=== Activity ===
The expected copy holds every entry exactly and none of the pictures.

── Records for this exercise

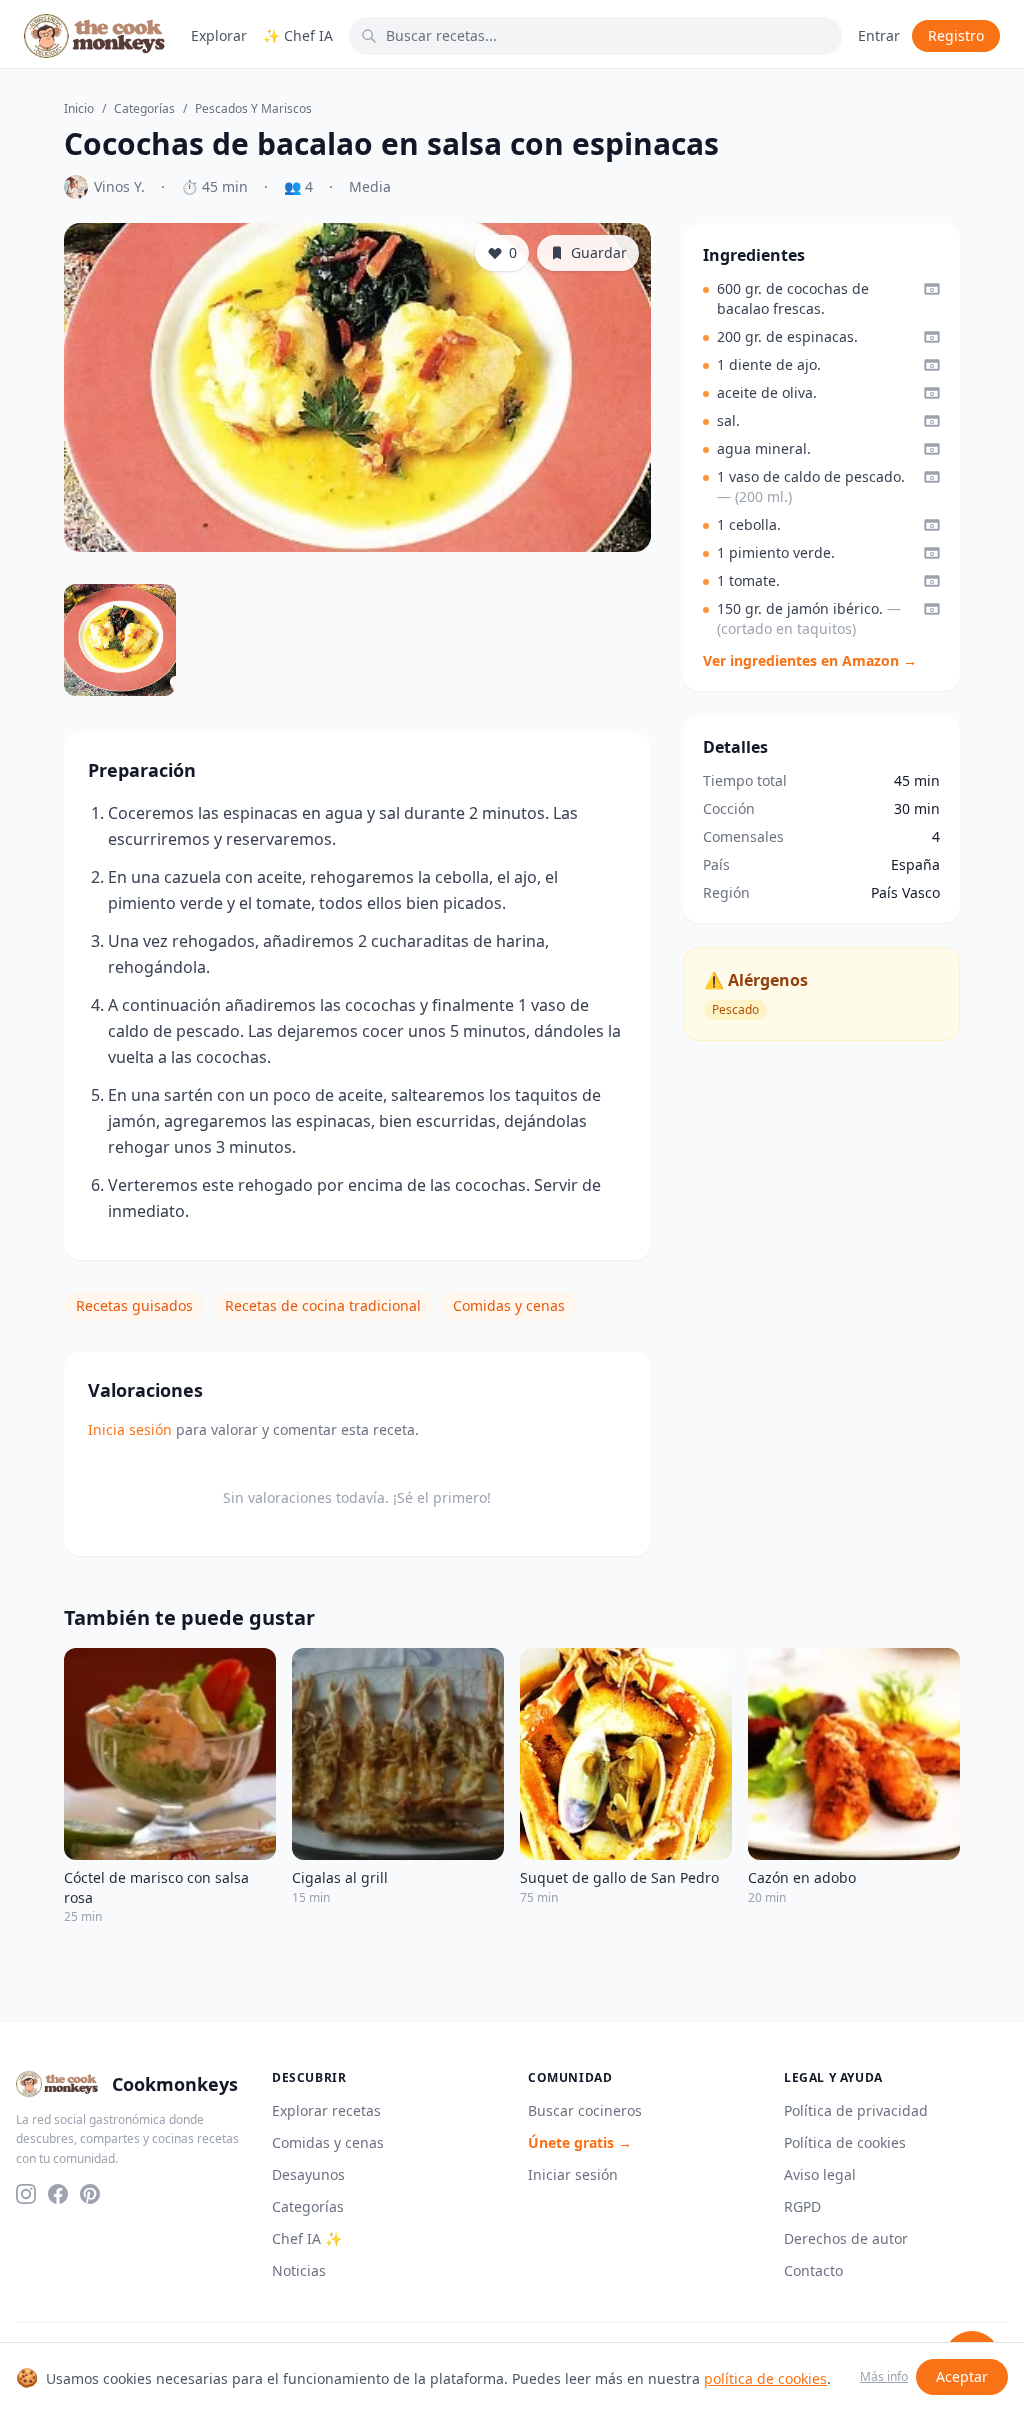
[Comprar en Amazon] (932, 289)
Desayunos (308, 2174)
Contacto (813, 2270)
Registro (956, 35)
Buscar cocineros (585, 2110)
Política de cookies (845, 2142)
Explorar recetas (326, 2110)
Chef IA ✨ (307, 2238)
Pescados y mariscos (253, 109)
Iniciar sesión (573, 2174)
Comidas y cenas (509, 1305)
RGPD (802, 2206)
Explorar (219, 35)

────

=== Task response ===
[Comprar en Amazon] (932, 289)
Desayunos (308, 2174)
Contacto (813, 2270)
Registro (956, 35)
Buscar cocineros (585, 2110)
Política de cookies (845, 2142)
Explorar recetas (326, 2110)
Chef IA ✨ (307, 2238)
Pescados y mariscos (253, 109)
Iniciar sesión (573, 2174)
Comidas y cenas (509, 1305)
RGPD (802, 2206)
Explorar (219, 35)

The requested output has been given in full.